╭─ GIVEN TEXT

Abstract:
A method and apparatus for combining video signals with key signals whilst maintaining the integrity of the video signal and minimizing the effect of alias components. An analyser detects whether there are any high frequency components which would otherwise cause alias components. If such high frequency components are present, then low-pass filtering occurs. If such high frequency components are not present, then no unnecessary filtering occurs so as to maintain the absolute integrity of the video signal.

Description:
INTRODUCTION 
     The present invention relates to a method and apparatus for combining video with key signals without violating the limitation set by the normal sampling frequency (typically 13.5 MHz) and without degrading the video image. 
     In a digital television system the video is sampled in time by a digital sampling clock to produce a series of digital values representing the video at points in time defined by the sampling clock. In order to accurately represent the video signal the frequency of the sampling clock Fs must be at least twice the highest frequency contained within the video signal which may extend over the frequency range zero to Fv, thus the minimum value of Fs is defined by Fs&gt;2Fv. Conventionally a sampling frequency in digital television processing is 13.5 MHz which is used to sample video signals with a bandwidth extending to 5.75 MHz with minimal energy over 6.75 MHz. 
     In a video mixer the video signal may be modified by a time varying key signal. In a digital implementation of a video mixer the key signal is sampled by a sampling clock and may convey information in a defined frequency range zero to a maximum frequency Fk. When the video signal is modified by multiplication with a key signal; if the video signal contains spectral components in the range zero to Fv and the key signal contains frequency components zero to Fk, then the resultant spectrum of the signal after multiplication will contain frequency components in the range zero to Fv+Fk. For this to accurately represent the required processed video signal the sum of Fv+Fk must now be less than one half of the sampling frequency i.e. Fs&gt;2(Fv+Fk). If this condition is not met unwanted frequency components known as alias components will be generated within the frequency range Fs-(Fv+Fk) to Fs/2.

╰─

* [SET TASK]
Continue the patent description on combining video signals with key signals, starting right after its final sentence about alias components.

╭─ DATASET RECORDS

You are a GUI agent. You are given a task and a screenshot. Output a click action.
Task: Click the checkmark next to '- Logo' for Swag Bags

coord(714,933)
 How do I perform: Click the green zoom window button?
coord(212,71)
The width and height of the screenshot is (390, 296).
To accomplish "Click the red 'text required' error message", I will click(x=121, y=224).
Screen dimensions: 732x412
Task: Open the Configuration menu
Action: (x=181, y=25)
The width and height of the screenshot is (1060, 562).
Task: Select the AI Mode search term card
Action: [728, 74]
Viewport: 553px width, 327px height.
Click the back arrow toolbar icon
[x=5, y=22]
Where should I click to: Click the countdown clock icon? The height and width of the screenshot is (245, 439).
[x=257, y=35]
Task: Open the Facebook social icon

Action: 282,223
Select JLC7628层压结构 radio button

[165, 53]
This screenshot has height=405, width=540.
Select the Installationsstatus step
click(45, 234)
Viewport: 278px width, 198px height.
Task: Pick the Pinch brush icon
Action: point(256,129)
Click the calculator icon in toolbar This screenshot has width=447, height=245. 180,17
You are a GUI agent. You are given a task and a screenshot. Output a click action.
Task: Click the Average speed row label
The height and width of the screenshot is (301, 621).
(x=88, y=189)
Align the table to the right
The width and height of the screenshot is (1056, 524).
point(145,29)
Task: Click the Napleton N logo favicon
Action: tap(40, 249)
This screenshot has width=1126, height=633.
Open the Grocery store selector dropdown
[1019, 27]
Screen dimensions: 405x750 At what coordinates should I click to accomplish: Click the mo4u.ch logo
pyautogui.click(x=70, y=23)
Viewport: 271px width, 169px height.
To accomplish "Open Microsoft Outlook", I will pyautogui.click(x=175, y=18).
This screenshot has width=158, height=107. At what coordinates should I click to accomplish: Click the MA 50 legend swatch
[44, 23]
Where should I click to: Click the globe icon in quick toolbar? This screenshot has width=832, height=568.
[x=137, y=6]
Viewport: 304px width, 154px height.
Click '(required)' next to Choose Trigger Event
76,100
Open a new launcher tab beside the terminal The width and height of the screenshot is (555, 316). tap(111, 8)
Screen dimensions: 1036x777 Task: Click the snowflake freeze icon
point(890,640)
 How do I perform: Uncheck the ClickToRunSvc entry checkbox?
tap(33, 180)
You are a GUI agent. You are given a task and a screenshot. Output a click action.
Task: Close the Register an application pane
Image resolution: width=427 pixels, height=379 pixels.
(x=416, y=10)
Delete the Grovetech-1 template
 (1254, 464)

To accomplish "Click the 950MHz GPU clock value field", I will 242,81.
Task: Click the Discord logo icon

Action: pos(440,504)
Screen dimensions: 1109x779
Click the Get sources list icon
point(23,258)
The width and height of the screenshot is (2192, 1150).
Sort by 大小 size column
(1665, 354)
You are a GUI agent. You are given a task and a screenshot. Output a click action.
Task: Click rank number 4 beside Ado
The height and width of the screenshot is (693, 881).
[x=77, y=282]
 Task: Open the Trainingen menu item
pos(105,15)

╰─

* [RESULT FOR THIS TASK]
     Typically both the video and key signals are upsampled to at least 2Fs by interpolating intermediate digital samples from the values of at least adjacent digital samples in the data stream prior to modification by multiplication, thus avoiding alias components being generated. However when this new stream with a zero to (Fv+Fk) frequency range is downsampled to a sampling frequency of Fs, alias components may be generated. This is typically overcome by low-pass filtering prior to downsampling the signal. Downsampling to Fs is implemented by decimating digital samples in the data stream. For downsampling 2Fs to Fs every other sample in the data stream is removed. 
     The present invention aims to overcome this problem in a unique manner. Thus the present invention relates to a method of detecting when high frequency components in excess of half of the output sampling frequency have been generated, these frequency components would generate alias components if the signal were simply downsampled. According to the present invention a signal analyser is used to detect the presence of such high frequency components. When such components are detected a low pass filter is introduced prior to downsampling. However when no high frequency components are detected then unnecessary filtering of the signal can be avoided and absolute integrity of the input video signal can be maintained.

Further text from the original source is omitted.